First-class continuations aren’t evil they’re naughty, dirty only if used when not actually making anything clearer. Delimited continuations are actually a generalisation of call/cc and arguably way easier to think about, it’s just that call/cc predates their discovery and made it into standard lisp and scheme, where is that Felleisen paper, here: 1988. 13 years after scheme, 28 after lisp. longjmp/setjmp exist since at least System V and C89 according to the linux man pages, I guess they implemented it to implement lisp in. It’s just that C is about the worst language to use when you’re writing anything involving continuations, everything gets very complicated very fast, and not because continuations are involved but because you have no gc, no nothing, to support you.
Scheme has call/cc but standard Lisp (i.e. Common Lisp) doesn’t. Hmm, Rust async is like C++20 coroutines, so they can only yield from the outermost level of the task etc.? (Added: C Protothreads also come to mind). That sounds constraining even compared to the very lightweight Forth multitaskers of the 1970s. Python’s original generators were like that, but they fixed them later to be stackful coroutines. ~
And do you mean there is something like a jump table in the async task, going to every possible yield point in the task, such as any asynchronous i/o call? That could be larger than a stack frame, am I missing something?~ (No that wouldn’t be needed, oops).Setjmp/longjmp in C had some predecessor with a different name, that went all the way back to early Unix, way before C89. It was routinely used for error handling in C programs.

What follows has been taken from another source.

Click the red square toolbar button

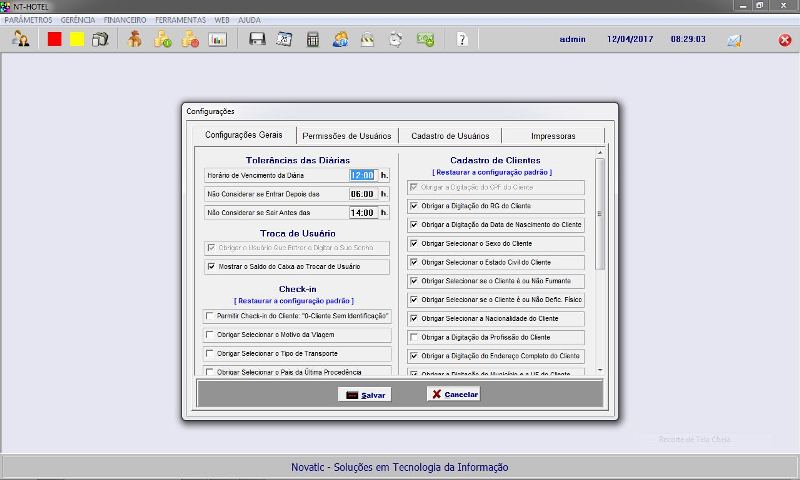[x=54, y=40]
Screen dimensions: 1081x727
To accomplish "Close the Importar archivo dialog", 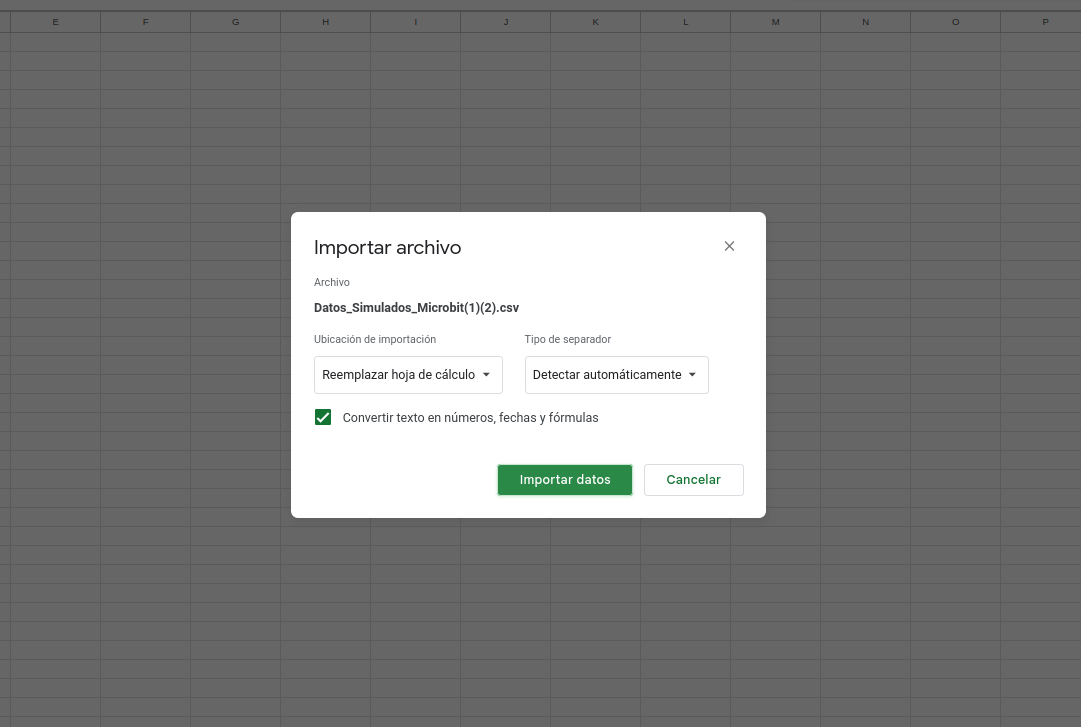I will coord(729,246).

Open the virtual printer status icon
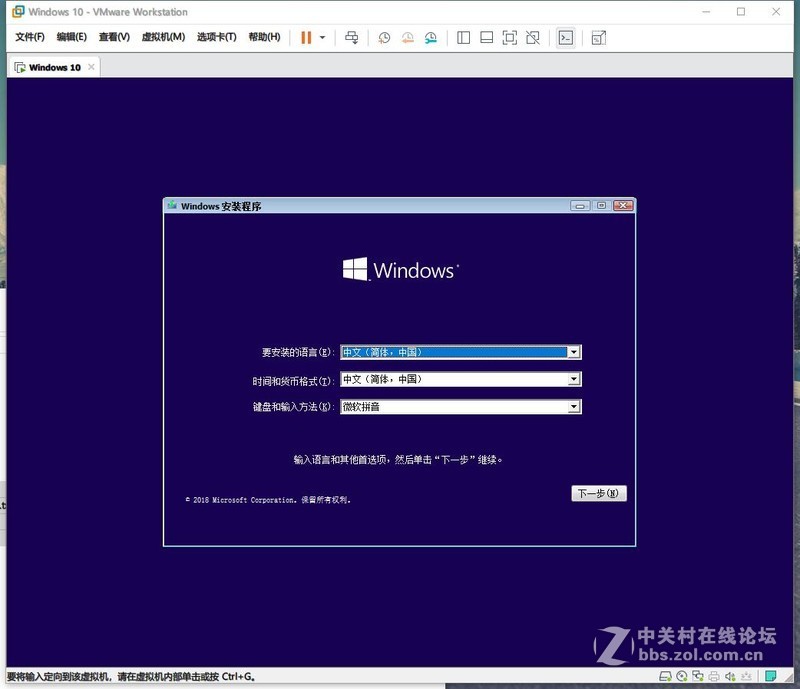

I’ve implemented Lisp (without call/cc) in C using longjmp to handle catch/throw. It wasn’t bad. Emacs Lisp also works like that.
I had been pretty sure that delimited continuations were strictly less powerful than first-class continuations, but I’ll look at the paper you linked.
I found some search hits saying you were supposed to implement signal handlers in Rust by setting a flag in the handler and then checking it manually all through the program. Even C lets you avoid that! It sounds painful, especially when there can be asynchronous exceptions such as arithmetic error traps (SIGFPE) that you want to treat sanely. But I haven’t looked at any Rust code that does stuff like that yet.
Hmm, I wonder if it’s feasible to use the Boehm garbage collection method in Rust, where the unsafe region is limited to the GC itself. Of course it would use pointer reversal to avoid unbounded stack growth. Of course I don’t know if it’s feasible to do that in Ada either.
Holy moly that is a
man
page of a roast. Linus has gotten extremely good at making himself clear while maintaining his temper just enough.His argument is applicable to much of FLOSS: your code and contributions you have say over, but you can’t complain about how people used your FLOSS code endpoints downstream. In exchange, any changes you make are the accessors’ responsibility to keep up with.
Exactly. I loved his irate rants before, but this is much more respectful but just as effective. Keep it up Linus.
Not a follower of kernel development, but I agree with Linus. The latest drama is just full of unprofessional toxicity (from both sides).
Linus had said for years that he wants to see Rust in some form in the kernel. You might not like it, but sometimes you just have to disagree and commit.